ASSIGNMENT
Starting at the first line below, copy through to the last line exactly.

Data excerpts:
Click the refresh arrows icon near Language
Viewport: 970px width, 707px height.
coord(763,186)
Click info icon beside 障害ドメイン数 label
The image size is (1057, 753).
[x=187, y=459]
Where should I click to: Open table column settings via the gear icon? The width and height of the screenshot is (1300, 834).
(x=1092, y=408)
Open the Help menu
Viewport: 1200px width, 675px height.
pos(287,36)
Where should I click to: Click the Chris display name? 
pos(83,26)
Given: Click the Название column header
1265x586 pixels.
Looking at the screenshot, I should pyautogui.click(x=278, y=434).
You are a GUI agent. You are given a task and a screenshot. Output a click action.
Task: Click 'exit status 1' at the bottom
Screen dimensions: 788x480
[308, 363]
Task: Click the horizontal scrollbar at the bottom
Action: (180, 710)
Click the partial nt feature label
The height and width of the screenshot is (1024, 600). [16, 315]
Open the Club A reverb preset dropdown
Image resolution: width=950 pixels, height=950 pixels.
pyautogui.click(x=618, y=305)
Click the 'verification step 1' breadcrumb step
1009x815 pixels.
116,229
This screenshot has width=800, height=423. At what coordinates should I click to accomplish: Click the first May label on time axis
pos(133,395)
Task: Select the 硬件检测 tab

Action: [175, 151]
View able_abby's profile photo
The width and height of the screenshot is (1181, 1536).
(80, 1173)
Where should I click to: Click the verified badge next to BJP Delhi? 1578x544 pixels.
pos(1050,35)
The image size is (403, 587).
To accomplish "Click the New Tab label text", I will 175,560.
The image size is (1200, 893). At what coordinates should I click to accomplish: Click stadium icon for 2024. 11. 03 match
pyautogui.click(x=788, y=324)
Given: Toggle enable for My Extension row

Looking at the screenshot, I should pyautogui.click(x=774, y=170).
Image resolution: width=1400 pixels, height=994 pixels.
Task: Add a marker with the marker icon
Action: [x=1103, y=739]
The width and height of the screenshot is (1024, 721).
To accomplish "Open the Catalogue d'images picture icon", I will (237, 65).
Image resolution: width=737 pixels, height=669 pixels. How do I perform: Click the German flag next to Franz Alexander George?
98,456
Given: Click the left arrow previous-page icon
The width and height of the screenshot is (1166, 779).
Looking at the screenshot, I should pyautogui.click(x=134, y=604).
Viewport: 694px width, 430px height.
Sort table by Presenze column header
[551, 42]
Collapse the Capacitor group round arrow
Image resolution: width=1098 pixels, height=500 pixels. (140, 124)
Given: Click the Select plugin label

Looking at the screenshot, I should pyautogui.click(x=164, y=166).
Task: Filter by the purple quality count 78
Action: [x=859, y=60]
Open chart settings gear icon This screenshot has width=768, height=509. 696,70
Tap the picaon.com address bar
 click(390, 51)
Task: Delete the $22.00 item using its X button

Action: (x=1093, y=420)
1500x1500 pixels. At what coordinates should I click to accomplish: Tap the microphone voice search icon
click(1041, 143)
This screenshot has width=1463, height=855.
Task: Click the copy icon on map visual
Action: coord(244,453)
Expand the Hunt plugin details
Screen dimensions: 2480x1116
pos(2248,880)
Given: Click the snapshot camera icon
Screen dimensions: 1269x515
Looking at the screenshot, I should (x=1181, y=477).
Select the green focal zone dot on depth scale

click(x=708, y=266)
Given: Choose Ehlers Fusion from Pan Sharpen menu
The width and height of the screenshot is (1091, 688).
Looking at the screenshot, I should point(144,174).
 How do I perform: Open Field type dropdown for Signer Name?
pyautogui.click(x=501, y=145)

WRITTEN ANSWER
Click the refresh arrows icon near Language
Viewport: 970px width, 707px height.
coord(763,186)
Click info icon beside 障害ドメイン数 label
The image size is (1057, 753).
[x=187, y=459]
Where should I click to: Open table column settings via the gear icon? The width and height of the screenshot is (1300, 834).
(x=1092, y=408)
Open the Help menu
Viewport: 1200px width, 675px height.
pos(287,36)
Where should I click to: Click the Chris display name? 
pos(83,26)
Given: Click the Название column header
1265x586 pixels.
Looking at the screenshot, I should pyautogui.click(x=278, y=434).
You are a GUI agent. You are given a task and a screenshot. Output a click action.
Task: Click 'exit status 1' at the bottom
Screen dimensions: 788x480
[308, 363]
Task: Click the horizontal scrollbar at the bottom
Action: (180, 710)
Click the partial nt feature label
The height and width of the screenshot is (1024, 600). [16, 315]
Open the Club A reverb preset dropdown
Image resolution: width=950 pixels, height=950 pixels.
pyautogui.click(x=618, y=305)
Click the 'verification step 1' breadcrumb step
1009x815 pixels.
116,229
This screenshot has width=800, height=423. At what coordinates should I click to accomplish: Click the first May label on time axis
pos(133,395)
Task: Select the 硬件检测 tab

Action: [175, 151]
View able_abby's profile photo
The width and height of the screenshot is (1181, 1536).
(80, 1173)
Where should I click to: Click the verified badge next to BJP Delhi? 1578x544 pixels.
pos(1050,35)
The image size is (403, 587).
To accomplish "Click the New Tab label text", I will 175,560.
The image size is (1200, 893). At what coordinates should I click to accomplish: Click stadium icon for 2024. 11. 03 match
pyautogui.click(x=788, y=324)
Given: Toggle enable for My Extension row

Looking at the screenshot, I should pyautogui.click(x=774, y=170).
Image resolution: width=1400 pixels, height=994 pixels.
Task: Add a marker with the marker icon
Action: [x=1103, y=739]
The width and height of the screenshot is (1024, 721).
To accomplish "Open the Catalogue d'images picture icon", I will (237, 65).
Image resolution: width=737 pixels, height=669 pixels. How do I perform: Click the German flag next to Franz Alexander George?
98,456
Given: Click the left arrow previous-page icon
The width and height of the screenshot is (1166, 779).
Looking at the screenshot, I should pyautogui.click(x=134, y=604).
Viewport: 694px width, 430px height.
Sort table by Presenze column header
[551, 42]
Collapse the Capacitor group round arrow
Image resolution: width=1098 pixels, height=500 pixels. (140, 124)
Given: Click the Select plugin label

Looking at the screenshot, I should pyautogui.click(x=164, y=166).
Task: Filter by the purple quality count 78
Action: [x=859, y=60]
Open chart settings gear icon This screenshot has width=768, height=509. 696,70
Tap the picaon.com address bar
 click(390, 51)
Task: Delete the $22.00 item using its X button

Action: (x=1093, y=420)
1500x1500 pixels. At what coordinates should I click to accomplish: Tap the microphone voice search icon
click(1041, 143)
This screenshot has width=1463, height=855.
Task: Click the copy icon on map visual
Action: coord(244,453)
Expand the Hunt plugin details
Screen dimensions: 2480x1116
pos(2248,880)
Given: Click the snapshot camera icon
Screen dimensions: 1269x515
Looking at the screenshot, I should (x=1181, y=477).
Select the green focal zone dot on depth scale

click(x=708, y=266)
Given: Choose Ehlers Fusion from Pan Sharpen menu
The width and height of the screenshot is (1091, 688).
Looking at the screenshot, I should point(144,174).
 How do I perform: Open Field type dropdown for Signer Name?
pyautogui.click(x=501, y=145)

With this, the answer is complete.